Le deuxième roman qu’il me semble pertinent d’intégrer à cette étude est Falling Man26 (FM) de Don DeLillo, qui base sa diégèse sur le cliché éponyme que Richard Drew (jamais cité dans le roman) captura d’un homme se jetant de d’une des deux tours du World Trade Center, le 11 septembre de 2001. Certes, cette photographie parait difficilement assimilable à ce dont je traite présentement. Toutefois, l’imaginaire qui s’est progressivement créé autour des attentats procède de l’intégration des documents qui en sont issus à la sphère du spectacle, voire, selon les mots d’Anne-Marie Auger, à une « culture populaire du désastre27 », essentiellement visuelle, née des suites des attentats meurtriers du 11 septembre 2001 et constituée des images prises de toutes parts, censurées puis médiatisées, détournant les circuits traditionnels ; en quelques mots : « officiellement, donc, The Falling Man ne circule pas. Et pourtant vous l’avez vue28 ».

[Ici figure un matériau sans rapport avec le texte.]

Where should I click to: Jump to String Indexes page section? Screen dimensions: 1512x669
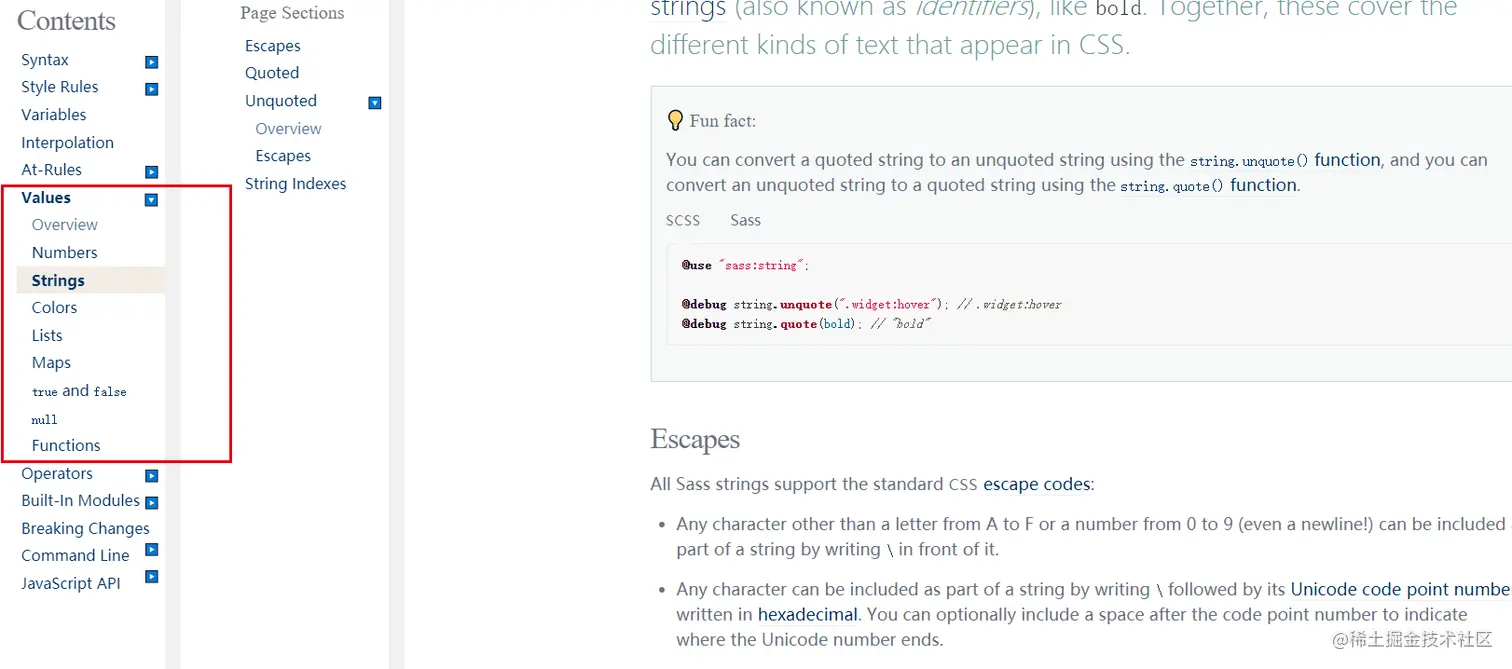tap(296, 184)
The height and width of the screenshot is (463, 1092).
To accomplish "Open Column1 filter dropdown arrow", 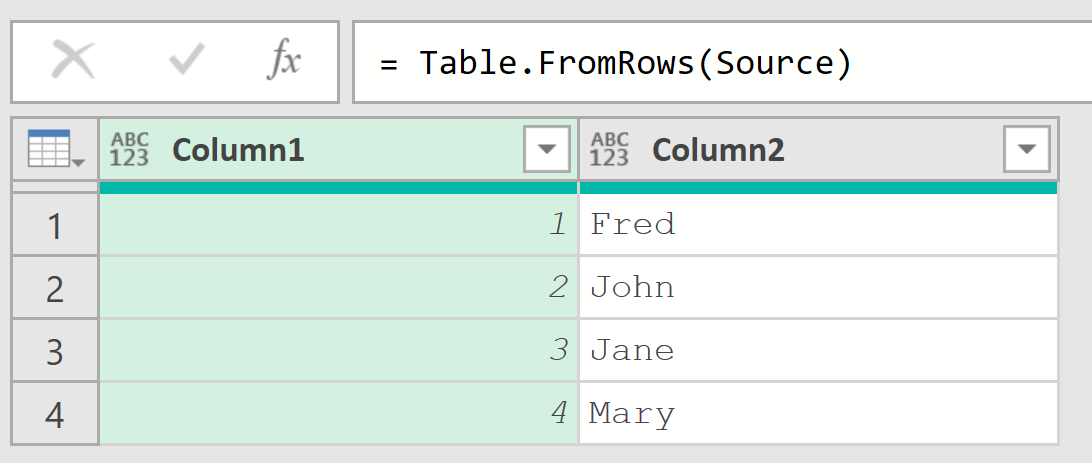I will pos(547,149).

La critique aura reproché au roman de DeLillo de ne pas rendre compte d’un caractère national du traumatisme engendré par les attentats. Il s’agit fort probablement d’un parti pris, dans la mesure où le roman s’intéresse au traumatisme intégré par des individus (en l’occurrence, une famille) et, plus généralement, par les masses qui ont vécu le drame médiatiquement : les attentats ont engendré un traumatisme mondial, culturel, médiatique. La figure du Falling Man trouve ainsi une actualisation supplémentaire et des plus concrètes dans le roman de DeLillo et rythme, à sa manière, celui-ci, notamment via son incarnation par David Janiak, « street performer » reproduisant aléatoirement et de manière imprévisible la chute des victimes du 9/11 en différents points de New York, se présentant comme un véritable simulacre de la photographie de Drew. Si Laurrent posait la question dans son roman : « Comment ne pas vous reconnaître Vénus ? » (CF, 78), plaçant ainsi le lecteur dans la même position que Chester, à la manière d’une métalepse, il en va de même dans ce roman de DeLillo, lorsque Karen reconnait, dans un cliché d’une performance de Janiak, la photo prise par Drew, toutes deux ayant bénéficié du même traitement médiatique. Elle reconnait l’analogie entre les deux clichés, entre les deux positions d’homme tombant dans le vide, au moment même où le roman procède à l’évocation la plus explicite du cliché de Drew (presque une citation) et, par conséquent, au moment où la reconnaissance par le lecteur du cliché original devient inévitable.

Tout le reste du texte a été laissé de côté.